Mas atenção! Digamos que houvesse o pedido; e aí? Adams já deu a resposta. O governo do Brasil repetirá o que fez com os dois pugilistas. Para usar a linguagem de Adams, se alguém se atrever a fazer isso, será “devolvido”. Adams virou agora porta-voz da polícia política cubana. Fosse Cuba um regime democrático, tal pergunta nem lhe seria dirigida. Ela só faz sentido porque estamos a falar de uma ditadura. E não que lhe faltasse a resposta óbvia e decente: “Não haverá exceção nesse caso; o Brasil procederá segundo as leis que tratam do assunto, e um eventual pedido seria analisado, mas não me cabe fazer especulações a respeito porque isso é da alçada do Ministério da Justiça”. E pronto!
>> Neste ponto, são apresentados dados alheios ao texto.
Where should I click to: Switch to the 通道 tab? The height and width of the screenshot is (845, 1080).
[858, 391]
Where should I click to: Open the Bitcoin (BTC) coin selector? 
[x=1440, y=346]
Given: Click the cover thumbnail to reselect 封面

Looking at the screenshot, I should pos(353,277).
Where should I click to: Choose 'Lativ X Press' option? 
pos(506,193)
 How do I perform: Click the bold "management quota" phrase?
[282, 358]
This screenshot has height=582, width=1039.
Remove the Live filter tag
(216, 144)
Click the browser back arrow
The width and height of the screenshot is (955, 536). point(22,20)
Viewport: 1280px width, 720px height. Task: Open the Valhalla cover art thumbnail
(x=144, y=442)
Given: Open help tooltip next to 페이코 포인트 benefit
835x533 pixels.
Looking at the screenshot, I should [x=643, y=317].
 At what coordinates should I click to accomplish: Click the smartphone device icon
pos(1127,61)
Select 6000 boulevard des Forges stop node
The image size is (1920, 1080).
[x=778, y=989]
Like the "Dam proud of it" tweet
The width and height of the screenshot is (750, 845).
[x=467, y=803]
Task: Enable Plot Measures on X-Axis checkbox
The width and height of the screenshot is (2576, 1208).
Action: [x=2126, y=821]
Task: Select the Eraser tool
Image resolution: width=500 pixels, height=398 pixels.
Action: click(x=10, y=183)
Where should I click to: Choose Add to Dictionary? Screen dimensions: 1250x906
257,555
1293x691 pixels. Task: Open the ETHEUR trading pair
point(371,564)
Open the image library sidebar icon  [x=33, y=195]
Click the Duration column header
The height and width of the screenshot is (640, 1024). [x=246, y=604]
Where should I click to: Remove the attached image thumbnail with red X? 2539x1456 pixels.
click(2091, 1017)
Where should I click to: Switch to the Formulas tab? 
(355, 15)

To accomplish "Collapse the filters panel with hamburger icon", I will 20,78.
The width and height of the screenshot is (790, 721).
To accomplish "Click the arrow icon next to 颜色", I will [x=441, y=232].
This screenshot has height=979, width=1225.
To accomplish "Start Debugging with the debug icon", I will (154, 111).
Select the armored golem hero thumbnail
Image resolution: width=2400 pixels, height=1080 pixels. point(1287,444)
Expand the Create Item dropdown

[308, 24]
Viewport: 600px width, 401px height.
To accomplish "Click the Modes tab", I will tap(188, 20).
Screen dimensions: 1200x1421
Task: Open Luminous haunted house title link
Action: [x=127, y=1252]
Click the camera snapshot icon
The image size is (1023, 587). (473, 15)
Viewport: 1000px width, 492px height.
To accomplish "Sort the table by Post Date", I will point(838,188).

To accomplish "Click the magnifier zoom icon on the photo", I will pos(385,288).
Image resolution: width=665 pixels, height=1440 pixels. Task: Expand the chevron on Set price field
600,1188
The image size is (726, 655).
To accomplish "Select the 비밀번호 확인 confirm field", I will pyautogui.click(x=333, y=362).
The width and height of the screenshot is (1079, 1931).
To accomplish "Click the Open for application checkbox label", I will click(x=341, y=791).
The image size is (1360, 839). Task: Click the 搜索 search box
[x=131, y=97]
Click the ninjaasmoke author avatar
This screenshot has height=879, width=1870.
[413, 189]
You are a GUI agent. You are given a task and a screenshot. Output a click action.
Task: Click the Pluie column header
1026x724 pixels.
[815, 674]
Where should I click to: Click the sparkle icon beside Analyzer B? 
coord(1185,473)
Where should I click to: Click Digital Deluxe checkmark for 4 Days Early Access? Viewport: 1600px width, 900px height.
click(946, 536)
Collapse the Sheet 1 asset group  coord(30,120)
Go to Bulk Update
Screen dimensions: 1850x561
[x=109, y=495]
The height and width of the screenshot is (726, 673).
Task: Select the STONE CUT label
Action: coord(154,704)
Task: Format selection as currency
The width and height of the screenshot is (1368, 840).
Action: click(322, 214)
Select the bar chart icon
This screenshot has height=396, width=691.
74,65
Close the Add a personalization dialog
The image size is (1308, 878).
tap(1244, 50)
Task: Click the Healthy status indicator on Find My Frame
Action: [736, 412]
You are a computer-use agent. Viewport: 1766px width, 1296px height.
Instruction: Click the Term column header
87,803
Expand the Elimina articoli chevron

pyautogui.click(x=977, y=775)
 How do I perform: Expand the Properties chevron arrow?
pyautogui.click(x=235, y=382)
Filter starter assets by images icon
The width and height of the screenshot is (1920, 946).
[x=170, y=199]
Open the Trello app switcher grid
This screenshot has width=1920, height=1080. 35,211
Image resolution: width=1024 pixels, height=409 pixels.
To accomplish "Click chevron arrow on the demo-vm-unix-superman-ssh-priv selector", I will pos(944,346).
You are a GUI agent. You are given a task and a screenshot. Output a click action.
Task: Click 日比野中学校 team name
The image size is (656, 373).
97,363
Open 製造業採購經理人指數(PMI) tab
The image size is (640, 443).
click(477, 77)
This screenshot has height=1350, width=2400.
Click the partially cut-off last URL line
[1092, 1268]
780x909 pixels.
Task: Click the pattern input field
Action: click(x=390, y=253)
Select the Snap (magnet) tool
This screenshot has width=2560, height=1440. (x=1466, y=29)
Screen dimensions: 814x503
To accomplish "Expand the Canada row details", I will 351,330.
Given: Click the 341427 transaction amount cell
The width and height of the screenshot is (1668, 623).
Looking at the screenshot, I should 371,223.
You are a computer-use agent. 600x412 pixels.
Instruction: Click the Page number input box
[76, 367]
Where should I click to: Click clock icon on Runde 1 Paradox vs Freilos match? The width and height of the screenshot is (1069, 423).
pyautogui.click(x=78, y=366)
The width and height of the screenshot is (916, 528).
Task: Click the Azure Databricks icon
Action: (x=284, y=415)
Mas não.
Adams, aquele que disse que petistas já tentaram derrubá-lo, decidiu dar uma resposta que não é a de um advogado-geral, mas a de um militante — ou própria de quem está se submetendo a uma orientação de caráter político e ideológico. Como ele pode afirmar, de antemão, que não existem motivos? Mas não pensem mal de Adams. A depender do caso, ele é favorável a refúgio, sim: defendeu, por exemplo, que o terrorista Ceare Battisti ficasse no Brasil. Ah, bom!